** Provided data **

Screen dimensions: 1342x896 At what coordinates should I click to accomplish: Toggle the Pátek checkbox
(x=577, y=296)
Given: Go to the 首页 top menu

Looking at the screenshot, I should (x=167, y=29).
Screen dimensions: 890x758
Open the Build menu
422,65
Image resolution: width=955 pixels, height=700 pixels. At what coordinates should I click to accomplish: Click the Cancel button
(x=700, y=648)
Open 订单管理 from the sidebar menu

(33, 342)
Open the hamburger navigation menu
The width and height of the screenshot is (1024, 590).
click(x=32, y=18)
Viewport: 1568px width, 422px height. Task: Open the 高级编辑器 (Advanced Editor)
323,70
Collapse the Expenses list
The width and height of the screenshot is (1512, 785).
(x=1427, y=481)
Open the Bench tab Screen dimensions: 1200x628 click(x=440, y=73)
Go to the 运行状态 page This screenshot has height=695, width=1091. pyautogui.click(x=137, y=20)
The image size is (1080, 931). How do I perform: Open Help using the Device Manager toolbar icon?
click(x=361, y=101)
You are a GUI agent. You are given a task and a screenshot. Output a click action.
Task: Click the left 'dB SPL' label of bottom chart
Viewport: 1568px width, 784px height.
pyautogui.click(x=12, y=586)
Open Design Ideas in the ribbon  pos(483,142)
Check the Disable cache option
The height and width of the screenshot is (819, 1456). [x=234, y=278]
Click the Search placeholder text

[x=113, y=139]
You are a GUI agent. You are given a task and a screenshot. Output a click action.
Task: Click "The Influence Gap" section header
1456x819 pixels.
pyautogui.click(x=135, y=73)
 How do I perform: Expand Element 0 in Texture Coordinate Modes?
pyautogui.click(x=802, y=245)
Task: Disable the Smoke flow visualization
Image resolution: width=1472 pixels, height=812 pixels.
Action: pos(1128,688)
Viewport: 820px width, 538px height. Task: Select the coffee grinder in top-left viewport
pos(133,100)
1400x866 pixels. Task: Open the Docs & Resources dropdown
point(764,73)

** Task objective **
Print the records from the line with "Given: Go to the 首页 top menu" up to and including the line with "pyautogui.click(x=135, y=73)", copying each line exactly.

** Worked answer **
Given: Go to the 首页 top menu

Looking at the screenshot, I should (x=167, y=29).
Screen dimensions: 890x758
Open the Build menu
422,65
Image resolution: width=955 pixels, height=700 pixels. At what coordinates should I click to accomplish: Click the Cancel button
(x=700, y=648)
Open 订单管理 from the sidebar menu

(33, 342)
Open the hamburger navigation menu
The width and height of the screenshot is (1024, 590).
click(x=32, y=18)
Viewport: 1568px width, 422px height. Task: Open the 高级编辑器 (Advanced Editor)
323,70
Collapse the Expenses list
The width and height of the screenshot is (1512, 785).
(x=1427, y=481)
Open the Bench tab Screen dimensions: 1200x628 click(x=440, y=73)
Go to the 运行状态 page This screenshot has height=695, width=1091. pyautogui.click(x=137, y=20)
The image size is (1080, 931). How do I perform: Open Help using the Device Manager toolbar icon?
click(x=361, y=101)
You are a GUI agent. You are given a task and a screenshot. Output a click action.
Task: Click the left 'dB SPL' label of bottom chart
Viewport: 1568px width, 784px height.
pyautogui.click(x=12, y=586)
Open Design Ideas in the ribbon  pos(483,142)
Check the Disable cache option
The height and width of the screenshot is (819, 1456). [x=234, y=278]
Click the Search placeholder text

[x=113, y=139]
You are a GUI agent. You are given a task and a screenshot. Output a click action.
Task: Click "The Influence Gap" section header
1456x819 pixels.
pyautogui.click(x=135, y=73)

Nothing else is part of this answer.